WHAT TO WORK ON: Search the records for lines that contain the word "computer". Copy them all.

[Collection entries]
....
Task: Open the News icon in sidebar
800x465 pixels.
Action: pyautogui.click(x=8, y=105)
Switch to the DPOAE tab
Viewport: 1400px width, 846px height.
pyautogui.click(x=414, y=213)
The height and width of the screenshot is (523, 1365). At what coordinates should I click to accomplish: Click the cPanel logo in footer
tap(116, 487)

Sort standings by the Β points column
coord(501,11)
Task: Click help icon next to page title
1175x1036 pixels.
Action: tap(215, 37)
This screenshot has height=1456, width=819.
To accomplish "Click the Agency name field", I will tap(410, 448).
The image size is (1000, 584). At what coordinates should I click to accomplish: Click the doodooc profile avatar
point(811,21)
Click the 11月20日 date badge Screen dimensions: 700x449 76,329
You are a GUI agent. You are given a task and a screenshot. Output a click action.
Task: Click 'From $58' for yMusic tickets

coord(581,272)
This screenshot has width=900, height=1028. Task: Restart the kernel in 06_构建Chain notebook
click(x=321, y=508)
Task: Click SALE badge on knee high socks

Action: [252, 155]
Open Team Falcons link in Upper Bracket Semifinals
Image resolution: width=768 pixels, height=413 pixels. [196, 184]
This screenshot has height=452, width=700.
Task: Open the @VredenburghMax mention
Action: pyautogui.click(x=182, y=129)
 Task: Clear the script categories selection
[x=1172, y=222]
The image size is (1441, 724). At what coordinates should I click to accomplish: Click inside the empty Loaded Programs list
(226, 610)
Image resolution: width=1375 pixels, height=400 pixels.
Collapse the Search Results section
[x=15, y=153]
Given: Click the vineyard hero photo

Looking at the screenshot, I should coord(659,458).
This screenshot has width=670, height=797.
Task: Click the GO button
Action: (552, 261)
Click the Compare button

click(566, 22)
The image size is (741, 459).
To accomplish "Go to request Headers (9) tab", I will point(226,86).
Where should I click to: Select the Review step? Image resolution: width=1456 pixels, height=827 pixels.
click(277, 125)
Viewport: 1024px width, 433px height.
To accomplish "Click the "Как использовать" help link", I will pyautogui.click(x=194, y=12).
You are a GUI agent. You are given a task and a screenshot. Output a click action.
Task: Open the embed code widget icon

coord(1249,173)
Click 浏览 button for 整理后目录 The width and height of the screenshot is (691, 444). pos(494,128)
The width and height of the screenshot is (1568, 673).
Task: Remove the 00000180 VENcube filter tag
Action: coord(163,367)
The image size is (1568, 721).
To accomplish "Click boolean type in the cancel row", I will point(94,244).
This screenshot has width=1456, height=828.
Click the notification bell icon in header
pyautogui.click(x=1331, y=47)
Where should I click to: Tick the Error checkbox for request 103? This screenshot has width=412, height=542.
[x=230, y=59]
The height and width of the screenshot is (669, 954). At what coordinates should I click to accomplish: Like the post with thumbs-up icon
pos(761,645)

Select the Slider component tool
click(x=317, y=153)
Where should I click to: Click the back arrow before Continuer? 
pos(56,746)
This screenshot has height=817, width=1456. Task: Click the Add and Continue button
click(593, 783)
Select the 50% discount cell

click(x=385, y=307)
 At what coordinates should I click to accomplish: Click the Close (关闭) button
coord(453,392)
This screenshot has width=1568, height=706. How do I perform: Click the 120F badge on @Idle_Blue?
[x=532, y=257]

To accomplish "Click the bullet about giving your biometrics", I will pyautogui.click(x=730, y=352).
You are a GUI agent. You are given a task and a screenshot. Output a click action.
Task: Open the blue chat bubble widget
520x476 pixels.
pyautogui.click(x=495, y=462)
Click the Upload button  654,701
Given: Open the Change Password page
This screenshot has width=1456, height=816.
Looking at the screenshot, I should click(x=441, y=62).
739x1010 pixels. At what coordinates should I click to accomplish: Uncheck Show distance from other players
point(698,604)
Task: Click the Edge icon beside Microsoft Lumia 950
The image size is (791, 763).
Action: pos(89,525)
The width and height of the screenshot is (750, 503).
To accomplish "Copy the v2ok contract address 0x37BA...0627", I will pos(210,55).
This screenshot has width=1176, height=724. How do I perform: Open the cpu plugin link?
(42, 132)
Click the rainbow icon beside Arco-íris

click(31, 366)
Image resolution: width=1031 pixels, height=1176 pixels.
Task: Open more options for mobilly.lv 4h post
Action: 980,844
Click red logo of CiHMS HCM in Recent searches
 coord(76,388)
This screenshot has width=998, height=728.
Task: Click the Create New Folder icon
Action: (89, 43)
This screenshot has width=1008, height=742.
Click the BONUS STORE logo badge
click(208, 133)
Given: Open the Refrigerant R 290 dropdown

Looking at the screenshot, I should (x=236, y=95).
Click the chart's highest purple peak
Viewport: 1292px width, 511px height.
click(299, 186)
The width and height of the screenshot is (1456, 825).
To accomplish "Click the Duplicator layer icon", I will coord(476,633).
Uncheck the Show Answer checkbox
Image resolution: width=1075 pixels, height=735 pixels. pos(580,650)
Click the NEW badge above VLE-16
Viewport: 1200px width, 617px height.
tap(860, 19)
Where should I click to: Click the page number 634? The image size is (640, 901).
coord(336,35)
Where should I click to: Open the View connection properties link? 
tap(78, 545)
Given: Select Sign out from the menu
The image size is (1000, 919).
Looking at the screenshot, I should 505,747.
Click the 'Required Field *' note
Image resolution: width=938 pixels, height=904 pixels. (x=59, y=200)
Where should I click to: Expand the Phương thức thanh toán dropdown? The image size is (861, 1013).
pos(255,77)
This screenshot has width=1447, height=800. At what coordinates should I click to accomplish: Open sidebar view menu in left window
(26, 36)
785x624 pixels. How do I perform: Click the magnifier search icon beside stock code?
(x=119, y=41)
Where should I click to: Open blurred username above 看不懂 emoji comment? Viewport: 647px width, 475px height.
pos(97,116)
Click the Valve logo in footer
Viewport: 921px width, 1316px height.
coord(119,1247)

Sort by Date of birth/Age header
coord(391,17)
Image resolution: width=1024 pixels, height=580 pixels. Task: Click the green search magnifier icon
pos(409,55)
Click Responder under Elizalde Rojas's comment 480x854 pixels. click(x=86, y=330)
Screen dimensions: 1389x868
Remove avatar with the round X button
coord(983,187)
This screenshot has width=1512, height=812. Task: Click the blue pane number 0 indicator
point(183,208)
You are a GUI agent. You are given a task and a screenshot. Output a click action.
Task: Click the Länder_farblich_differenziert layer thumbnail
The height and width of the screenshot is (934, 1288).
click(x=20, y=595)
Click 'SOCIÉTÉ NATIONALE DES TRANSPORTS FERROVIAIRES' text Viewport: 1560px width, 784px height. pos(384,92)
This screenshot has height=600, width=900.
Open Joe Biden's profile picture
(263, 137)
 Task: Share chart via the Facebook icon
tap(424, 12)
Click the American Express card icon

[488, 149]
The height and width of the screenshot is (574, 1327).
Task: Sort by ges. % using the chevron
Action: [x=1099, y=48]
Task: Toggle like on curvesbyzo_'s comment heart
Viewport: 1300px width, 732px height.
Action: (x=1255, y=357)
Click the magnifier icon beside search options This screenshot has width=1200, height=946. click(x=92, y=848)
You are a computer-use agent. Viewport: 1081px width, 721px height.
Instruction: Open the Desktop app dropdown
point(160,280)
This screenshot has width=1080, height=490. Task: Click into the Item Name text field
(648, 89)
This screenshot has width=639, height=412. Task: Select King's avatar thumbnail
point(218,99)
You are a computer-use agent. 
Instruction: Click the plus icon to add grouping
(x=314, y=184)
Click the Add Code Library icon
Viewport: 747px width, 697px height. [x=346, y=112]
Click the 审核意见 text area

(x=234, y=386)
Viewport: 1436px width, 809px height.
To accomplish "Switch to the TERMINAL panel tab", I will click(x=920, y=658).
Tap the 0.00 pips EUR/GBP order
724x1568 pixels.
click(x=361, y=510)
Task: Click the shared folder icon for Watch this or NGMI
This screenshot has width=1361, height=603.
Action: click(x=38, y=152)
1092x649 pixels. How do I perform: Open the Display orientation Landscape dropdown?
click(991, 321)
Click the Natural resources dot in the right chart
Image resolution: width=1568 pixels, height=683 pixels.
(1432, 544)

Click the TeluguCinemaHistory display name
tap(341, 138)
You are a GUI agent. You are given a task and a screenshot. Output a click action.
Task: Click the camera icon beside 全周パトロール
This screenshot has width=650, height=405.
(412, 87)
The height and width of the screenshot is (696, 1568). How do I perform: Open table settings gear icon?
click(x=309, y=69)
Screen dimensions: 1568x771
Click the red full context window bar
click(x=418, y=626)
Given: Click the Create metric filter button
....
OUTPUT OF THE TASK:
You are a computer-use agent. Viewport: 1081px width, 721px height.
You are a computer-use agent. 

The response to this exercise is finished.